Mon mari, Rav Méchoulam Halévi Jungreis, était un géant spirituel. Il était également un survivant du camp de concentration de Bergen Belsen. Il arriva dans ce pays tout seul - toute sa famille avait péri, mais il avait toujours un sourire aux lèvres - un sourire qui pénétrait dans votre cœur et un esprit de positivité qui encourageait chacun de ses interlocuteurs. Le simple fait de lui parler vous aidait à vous sentir mieux. Il avait une patience infinie, et il vécut sa vie pour aider les autres. A Roch Hachana, il revenait de la synagogue en transpiration. Il donnait toutes ses forces et son énergie pour conduire les prières et inspirer ses fidèles. Bien que notre choule fût pleine à craquer à cette période, il savait toujours si quelqu’un était absent, et avant de s’autoriser à se détendre, il se rendait chez les malades pour sonner du Chofar. Après s’être assuré que tout le monde avait entendu le Chofar, il se sentait à l’aise pour s’assoir à table en famille.
Outre ses nombreuses responsabilités rabbiniques, mon mari était également l’aumônier du service de police du comté de Nassau. Pendant sa maladie, le commissaire de police vint lui rendre visite à l’hôpital. Je le raccompagnai jusqu’à l’ascenseur et le remerciai d’être venu.
« Rabbanite », me dit-il, « ne me remerciez pas. C’est mon plus grand privilège de rendre visite au Rabbin. Vous voyez, je n’avais jamais compris la relation entre la bonté et D.ieu avant de rencontrer votre époux le Rabbin. »
Tout en écrivant ces lignes, Yom Kippour approche à grands pas. Je vois leurs visages empreints de sainteté. La veille de Yom Kippour, nous nous rendions au domicile de mes parents pour la Brakha traditionnelle. Mon père revêtait son chapeau et manteau rabbinique de Chabbath. Avec affection, il plaçait ses mains sur nos têtes, et lorsqu’il nous bénissait, nous sentions son corps trembler ; ses larmes coulaient librement le long de sa longue barbe blanche. La bénédiction de mon père émanait du plus profond de son âme. Comme j’aurais aimé recevoir à nouveau une telle Brakha ! Comme j’aimerais que mes enfants et petits-enfants bénéficient de sa présence. Quel bonheur c’était d’embrasser sa main, et comme j’avais du mal à quitter cette petite maison à Brooklyn…

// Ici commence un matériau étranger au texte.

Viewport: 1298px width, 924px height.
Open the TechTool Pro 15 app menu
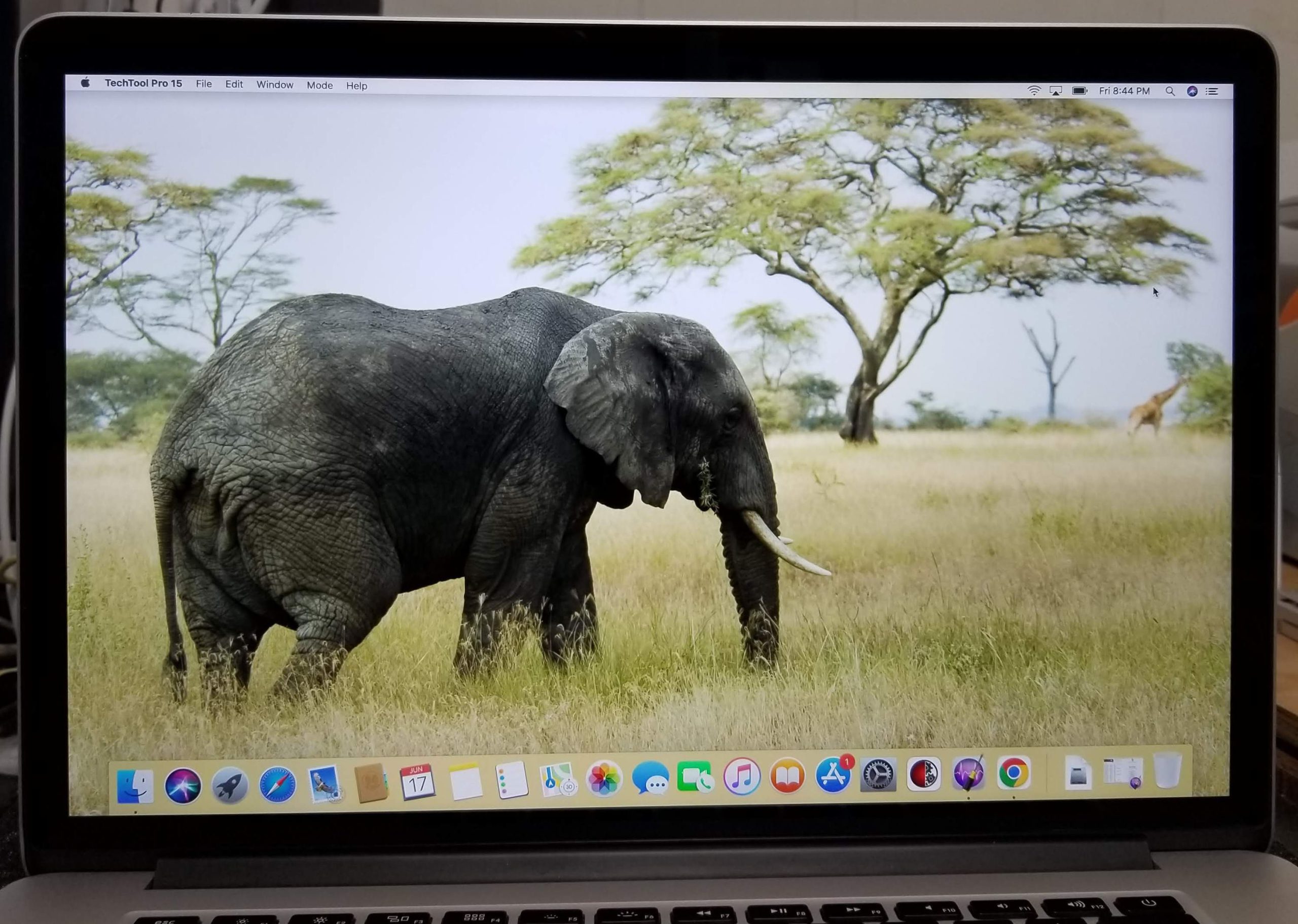click(x=143, y=83)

Alors que nous nous apprêtions à partir, mes parents nous accompagnaient à la voiture et restaient debout jusqu’à ce que nous tournions au coin de la rue. Je les aperçois encore dans mon esprit : ils nous faisaient signe de la main et murmuraient des bénédictions.
Alors que les années passaient et que la maladie se faisait sentir, ils nous saluaient de la main depuis la terrasse, et encore plus tard, ils nous saluaient depuis la fenêtre, et enfin, ils finirent par nous saluer depuis leur lit de malade. Et maintenant, j’espère et prie qu’ils murmurent leurs bénédictions depuis les Cieux.
Après le décès de mes parents, mon mari prit la relève et offrait sa bénédiction, et c’est également devenu un souvenir. Désormais, je vais avec mes enfants et petits-enfants au cimetière.
Nous nous tenons toujours en admiration devant ces géants. O D.ieu, puissent-ils nous entendre. Puissent-ils savoir que nous sommes ici… De grâce, D.ieu, accorde-nous la possibilité d’être dignes d’eux. Souvenirs, souvenirs, souvenirs…
Bonne année à vous tous, mes chers lecteurs et amis, ainsi qu’à tout le Klal Israël. Notre peuple vit sur des souvenirs, le Zékhout Avot, puisse le mérite de nos ancêtres nous soutenir.